Apprenticeship Teaching

Elizabeth Losh

Office hours are Mondays 12:00-1:00 in PCYN 249

Contact: lizlosh (at) ucsd (dot) edu

FALL

Best Practices - Classroom Peer Observation

Please note: Peer observation serves a fundamentally different purpose from the regular official classroom visits of the Director or Associate Directors of CAT. Of course, we want to make even official observations positive experiences that develop your abilities and confidence as an instructor, as anxiety-producing as they might sometimes be, but we recognize the fact that your teaching peers can provide unique insights in a special environment of trust as you explore the roles of being teachers together.

Before Your Visit: Review tips about best practices in the CAT TA handbook.

During Your Visit: Have your peer introduce you, hopefully by emphasizing the importance of team teaching and professional development in CAT. Take thorough notes to refer to later. Focus on describing what you see and hear rather than interpreting it or evaluating it. Don't forget to note the time when the instructor you are observing switches to a new activity in the lesson plan, so you can reconstruct how time was used later. You may also want to take note of how many students spoke during the section and how often.

After Your Visit:

Write a description of the specific best practices that you observed during your classroom visit and how those teaching practices were implemented. Refer to the handbook, if possible. Your comments should be purely laudatory, although the praise should be backed up with evidence in the form of concrete examples. E-mail your peer partner privately with your observations, so that your colleague has the benefit of seeing what you observed first-hand during your visit.
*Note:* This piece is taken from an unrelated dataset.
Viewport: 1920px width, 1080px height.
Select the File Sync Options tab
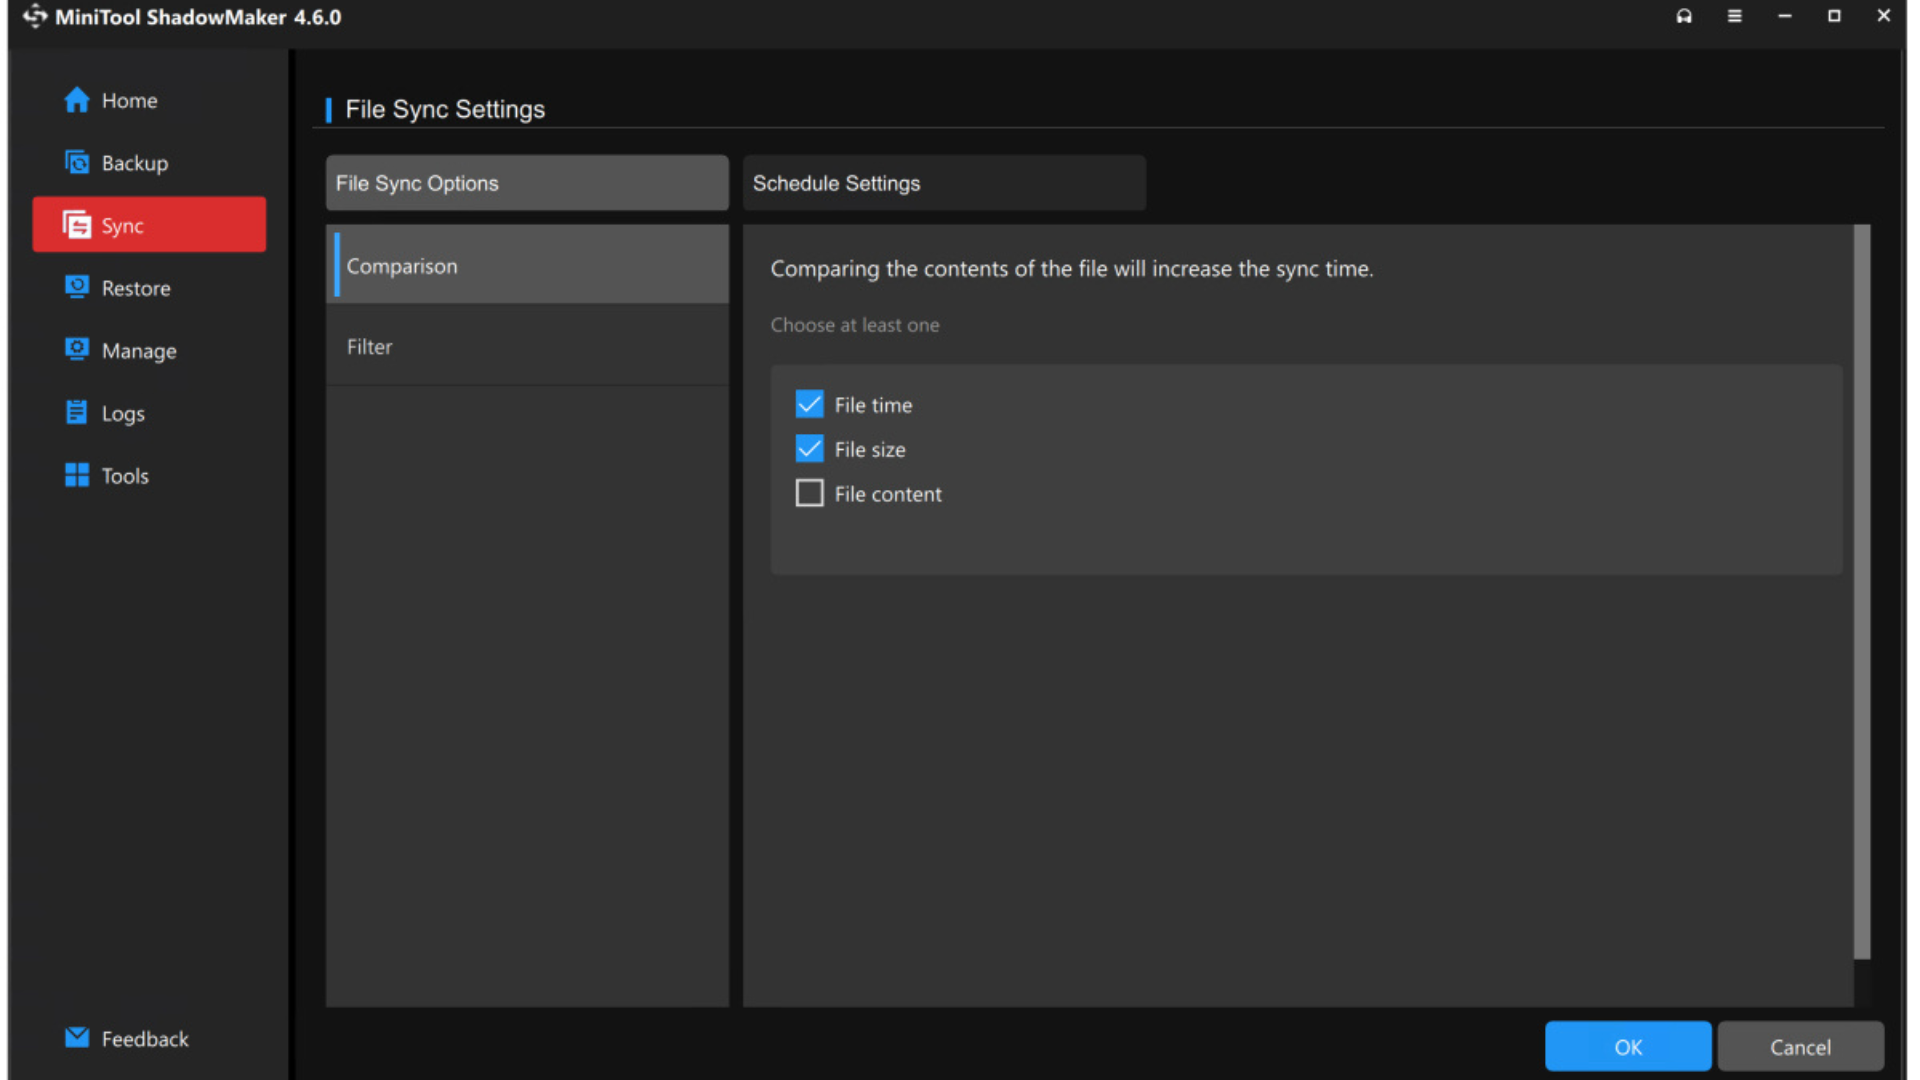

From the e-mail that you will receive in return, you can gain more language for talking about your individual strengths as a teacher in applications and interviews.

For the CAT 500 seminar descriptions of best practices in CAT teaching that were manifested during the observation period can be submitted collaboratively and without any identifying details to the instructor of record. For example, many TA groups in CAT classes are planning to author a single document that includes a range of different creative and effective ideas for teaching in section. Please use gender neutral language such as "the classroom instructor" or "the discussion leader."

WINTER

Research - Annotation Wiki

In Winter you will be asked to read at least one scholarly article or book devoted to pedagogy in an area of your choice. The faculty instructor of record may have stronger expertise in certain areas (in my case digital pedagogy, composition pedagogy, and feminist pedagogy), but she or he will refer you to faculty able to help you find a good bibliogaphic reference in your area. Write a five hundred word annotation that can be posted to the class wiki, so that your fellow CAT TAs can benefit from your research.

SPRING

Statement of Teaching Philosophy

As the capstone assignment for CAT 500, you will compose a common document needed by jobseekers: The Statement of Teaching Philosophy. The Fall and Winter assignments should be useful, since this can be a difficult genre to produce without relying on platitudes. Take advantage of what you have learned from your partner's observation of your teaching practices and from your own research in the scholarly literature about college pedagogy to create a 1-2 page document that expresses a strong vision and compelling experience that you would bring to the campus of your choice.